## Requests
1) Can you summarize the post on noter and drone dulcimer playing in two sentences?
2) How would you put this sentence from the dulcimer post into French: "Good rhythm comes with practice and time."?
3) Could you output the passage of the dulcimer post that begins at the words "Saturday, February 14, 2009" and stops after "to guide you.", with no changes?

## Document section
· · · · ·

Saturday, February 14, 2009

Starting simple

The real beauty of noter & drone style playing is its simplicity. If you can hum Mary Had a Little Lamb, then you can play it on your melody string with no need for a tab arrangement to guide you.
Chords have made things complicated enough for people to feel they need tab to get all the fingerings. There ARE no 'fingerings' in noter, fingerdancing, or Galax style playing... You play the simple melody line on the melody string, and the open drone strings will provide additional interval notes that will sound full, and you won't need to refer to 'fingering positions'. Many folks grow to love the sound of the mode intervals changing against the open unchanging drones.

Start SIMPLY, with a very simple melody you know. You will get better steadily if you just play easy stuff and have fun with trying to pick out melodies. Save the tricky tunes til later. Every time you get frustrated just go back a step to something easier. Once you can play Go Tell Aunt Rhody or Mary Had a little lamb without having to concentrate too hard, then move on to Twinkle Little star or Three Blind Mice or Frere Jacques. To start, perhaps you could tune your dulcimer (from bass side to melody string side) D-A-AA. This is tuning in the Ionian mode. Your key note of D in your melody will start on your THIRD fret on your melody string that is tuned to A. Your third fret will be a D, and you'll be playing in the key of D. Start playing Twinkle Twinkle Little Star on your melody string(s) starting and ending on your third fret. You will be playing in Ionian mode.

Good rhythm comes with practice and time. Rhythm is just as important as notes. Don't even worry or think about speed- speed just comes automatically as the months go by. Speed should not be a goal.
Try a longer more flexible pick. Try cutting a pick out of a stiff plastic take-out container from a Deli- make it 1 1/2" long and about a 1/2" wide, tapering to a rounded end. As you get faster, you might not want stiff short Herdim picks for playing fast tunes. Don't do any flatpicking on various strings. Basically you are strumming across all strings every time. Personally, I never flatpick at all- and flatpicking is a technique that is already amply covered in the teachings of more modern dulcimer playing styles. Some people do, however, angle their pick sometimes so they they purposely avoid hitting the drones on certain parts of the tune. Or, they angle it to only hit a low drone on some particular beat. These are cool techniques you can experiment with later.

· · · · ·

Source records
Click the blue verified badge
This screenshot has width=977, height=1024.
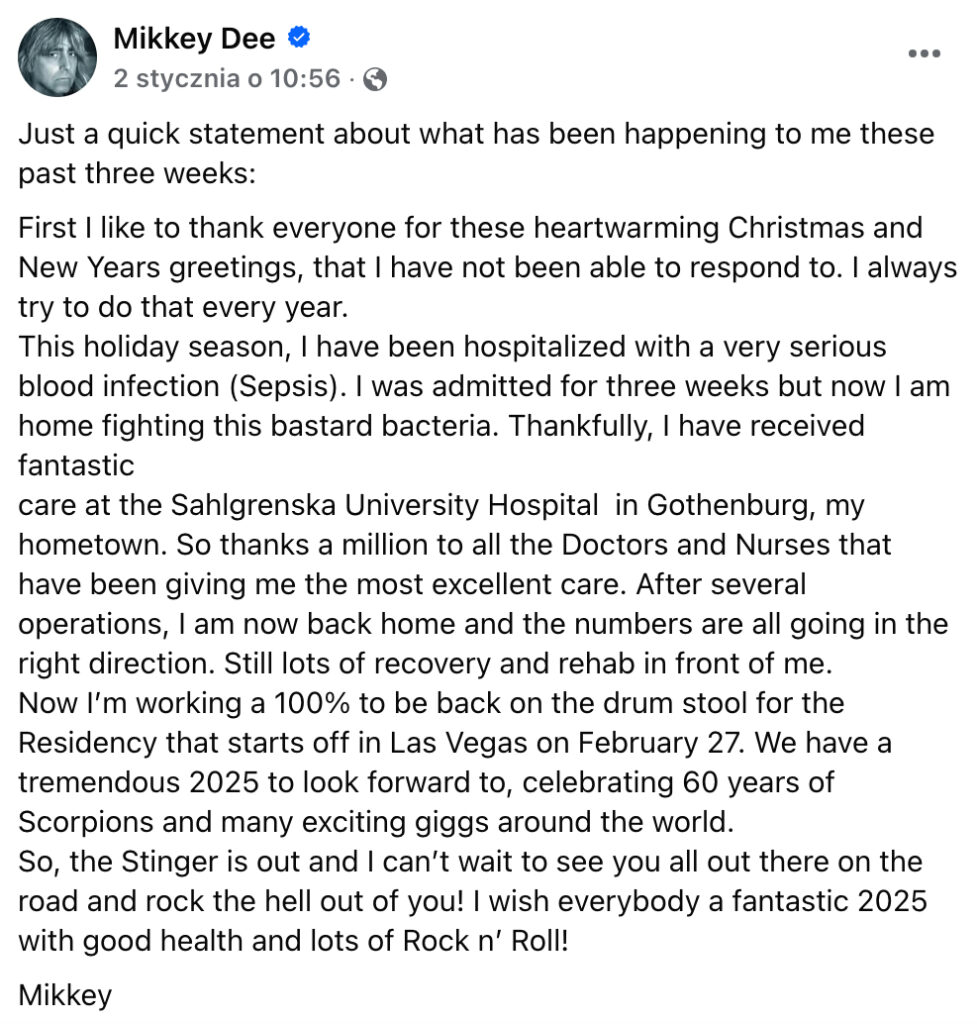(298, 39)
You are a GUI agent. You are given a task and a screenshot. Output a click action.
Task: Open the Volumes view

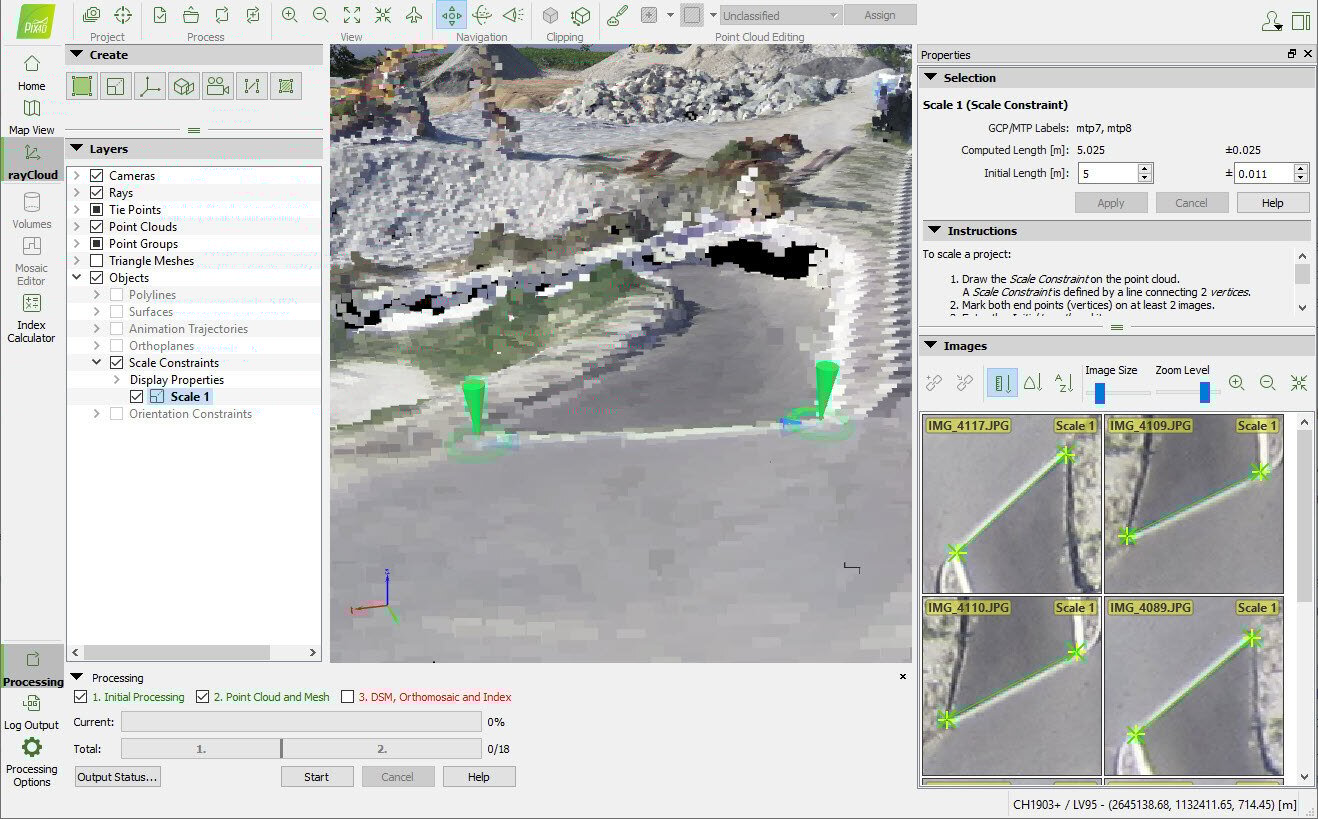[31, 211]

· · · · ·

## Answers provided
1) Noter and drone dulcimer playing is simple: you play the melody on the melody string while the open drone strings fill out the sound, so no tab or fingerings are needed. Beginners should start with easy tunes they already know, such as Twinkle Twinkle Little Star in D-A-AA Ionian tuning starting on the third fret, treat rhythm as more important than speed, and strum across all the strings with a longer, more flexible pick.

2) Le bon rythme vient avec la pratique et le temps.

3)
Saturday, February 14, 2009

Starting simple

The real beauty of noter & drone style playing is its simplicity. If you can hum Mary Had a Little Lamb, then you can play it on your melody string with no need for a tab arrangement to guide you.